Chronic pain affects more than 100 million individuals in the United States alone. However, our ability to diagnose and properly treat pain disorders is currently limited, including due to the lack of reliable biomarkers. In this work, we present a predictive model for the classification of chronic low back pain (cLBP) patients using multi-modal brain [¹¹C]-PBR28 PET/MR radiomic features extracted from structural, functional, and molecular imaging. Our results suggest that a PET/MR classifier (RF_PET/MR) performs better than single-modality classifiers (RF_PET and RF_MR) for AUC (p’s<0.01), accuracy (p’s<0.01), sensitivity (p’s<0.05), and specificity (p’s<0.01), highlighting the power of multi-modal over single-modality imaging.

Introduction

Despite the staggering prevalence and societal impact of chronic pain¹, our ability to diagnose and properly treat pain disorders is limited, in part due to the lack of reliable biomarkers. Recent developments in artificial intelligence and their application to brain imaging, however, demonstrate great promise in aiding the search for pain biomarkers.

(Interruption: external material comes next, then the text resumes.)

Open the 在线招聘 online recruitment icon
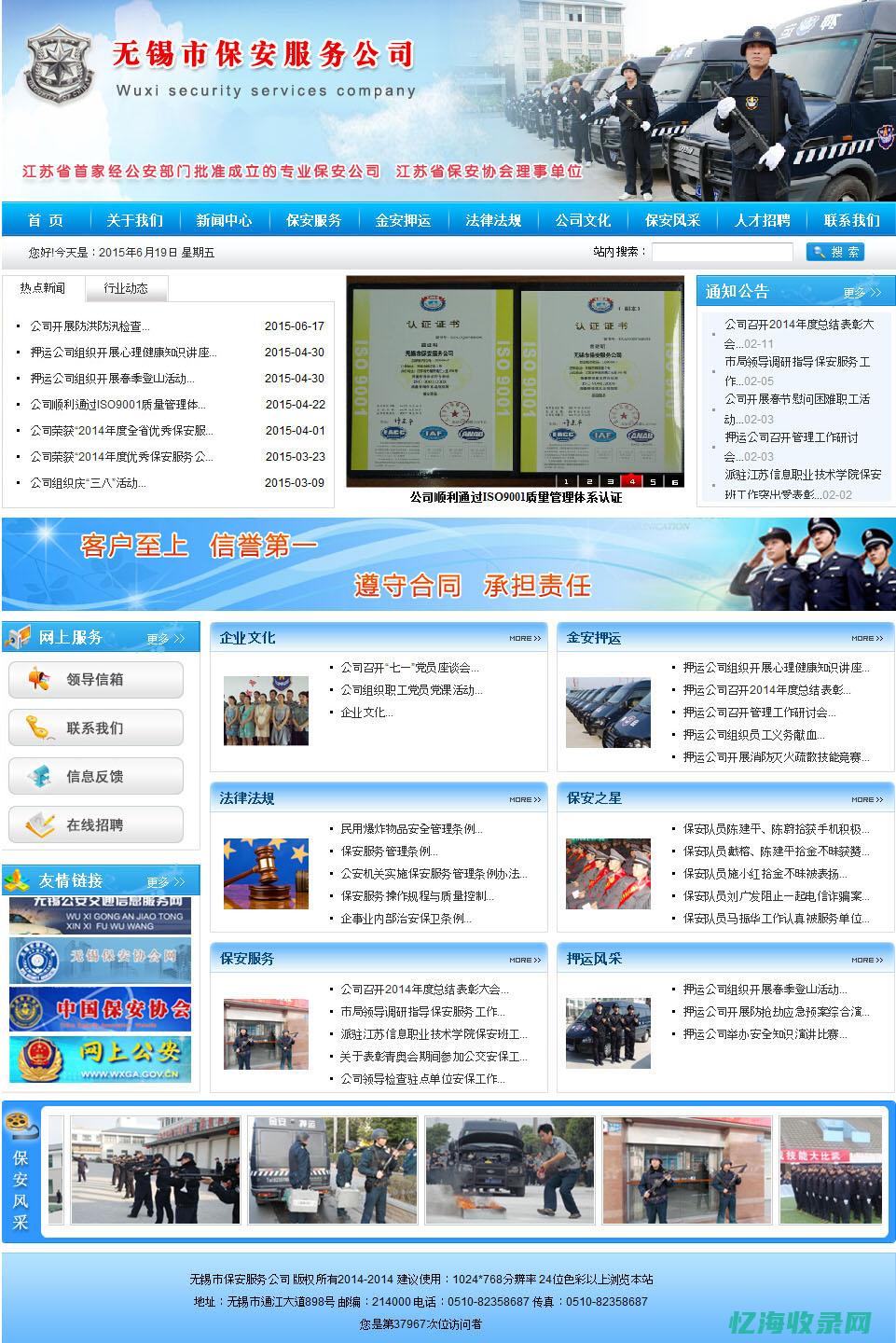 39,824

Radiomics, so far mostly used in oncology, uses data-characterization algorithms to extract large amounts of quantitative features, potentially uncovering characteristics that may be invisible to the naked eye². In this work we assess the performance of a predictive model for the classification of chronic low back pain (cLBP) patients using multi-modal radiomic features extracted from structural (T1), functional (fractional amplitude of low frequency fluctuations; fALFF), and molecular ([¹¹C]-PBR28, a radioligand for the glial marker translocator protein, TSPO) imaging.

Methods

Datasets: 25 cLBP patients and 29 healthy controls underwent brain [¹¹C]-PBR28 PET/MR imaging on a combined MR-PET system (Siemens Medical Solutions) consisting of a 3T Siemens TIM Trio with a BrainPET insert. MR imaging included a T1-weighted volume (TR/TE1/TE2/TE3/TE4=2530/1.64/3.5/5.36/7.22ms, flip angle=7º, voxel size=1x1x1mm, acquisition matrix=280x280x208), and a BOLD fMRI resting state sequence (TR/TE=2sec/30ms, flip angle=90°, voxel size=3.1x3.1x3mm, 37 slices).

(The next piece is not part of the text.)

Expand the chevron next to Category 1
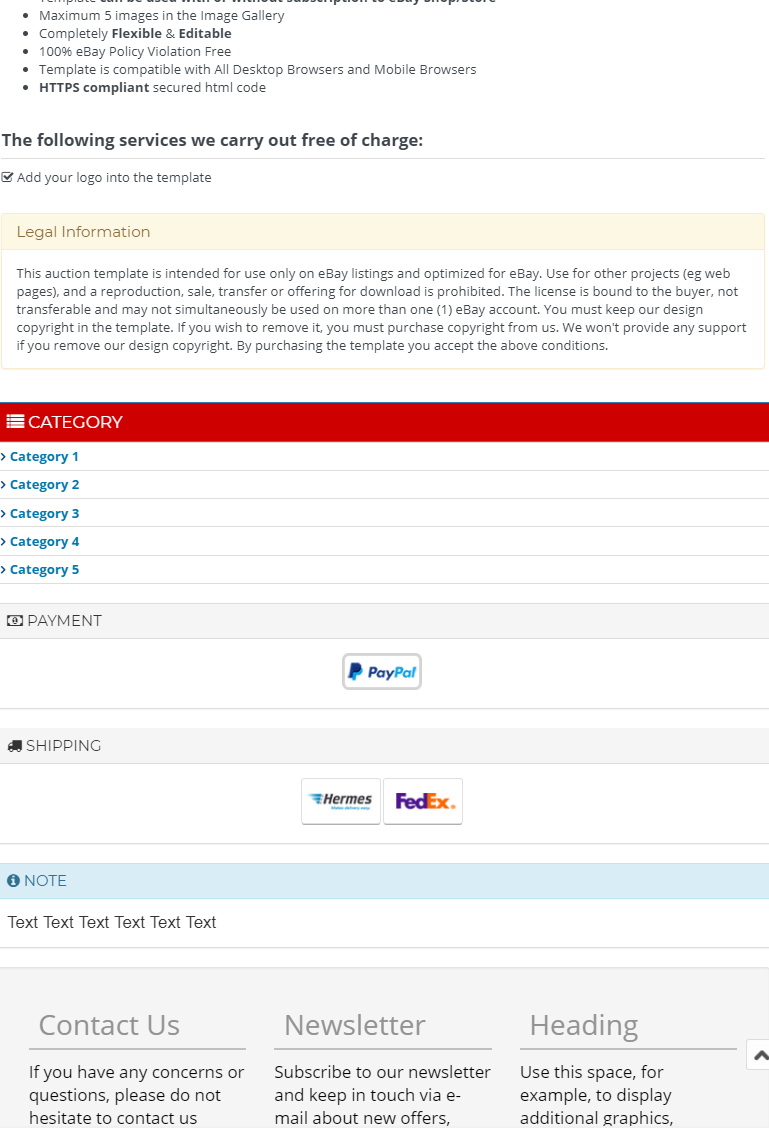The height and width of the screenshot is (1128, 769). [4, 457]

Data Preprocessing: Standardized uptake values from [¹¹C]-PBR28 data collected 60-90 min post-injection were normalized by the occipital cortex³ (SUVR). SUVR images were corrected for the Ala147Thr TSPO polymorphism (which predicts binding affinity to [¹¹C]-PBR28⁴), injected dose, and age. MRI bias correction was performed on the T1-weighted images. Resting-state BOLD data underwent standard pre-processing, and voxelwise fALFF maps were calculated for two bands which were found to be altered in chronic pain disorders⁵: slow-4 (0.027-0.073Hz) and slow-5 (0.01-0.027Hz).

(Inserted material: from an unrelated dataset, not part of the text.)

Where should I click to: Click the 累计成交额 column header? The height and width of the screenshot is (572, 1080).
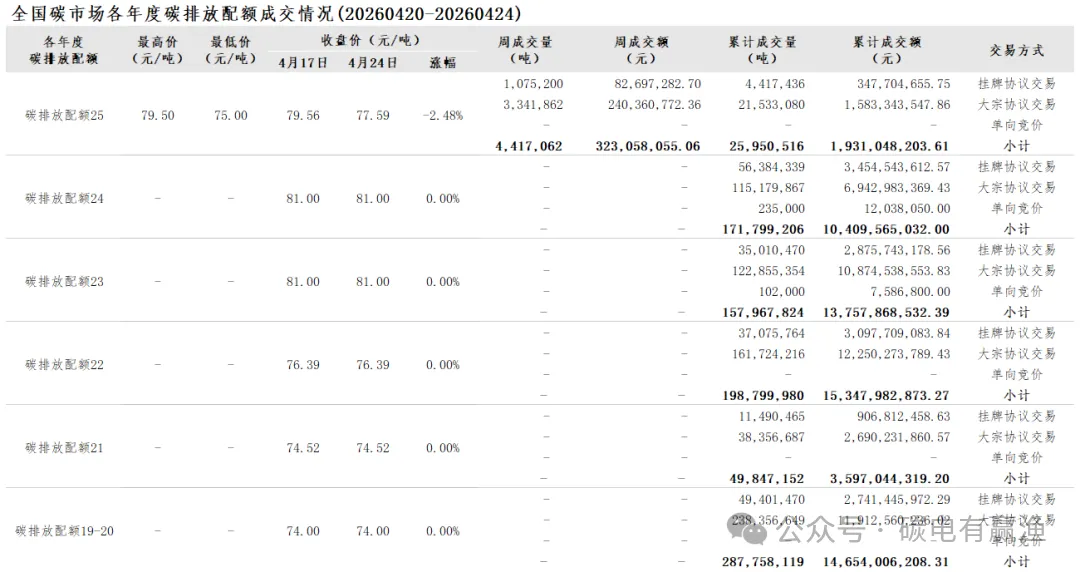[x=886, y=50]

Regions of Interest: We defined 21 regions of interest (ROIs) corresponding to brain functional areas thought to be involved in pain processing. These include dorsolateral (dLPFC) and medial prefrontal, anterior and posterior cingulate, anterior and posterior insular, primary and secondary somatosensory cortices, precuneus, the periaqueductal gray, thalamus, putamen and nucleus accumbens (Fig 1). ROIs were defined using a functionally-defined dLPFC label⁶, the Harvard-Oxford Cortical Atlas (remaining cortical structures), and the segmentation output from FSL-FAST (subcortical structures).

Radiomic Features Extraction: We calculated 140 shape, intensity, and gray-level co-occurrence matrices (GLCM) features⁷ using the feature extraction package QTIM_Tools.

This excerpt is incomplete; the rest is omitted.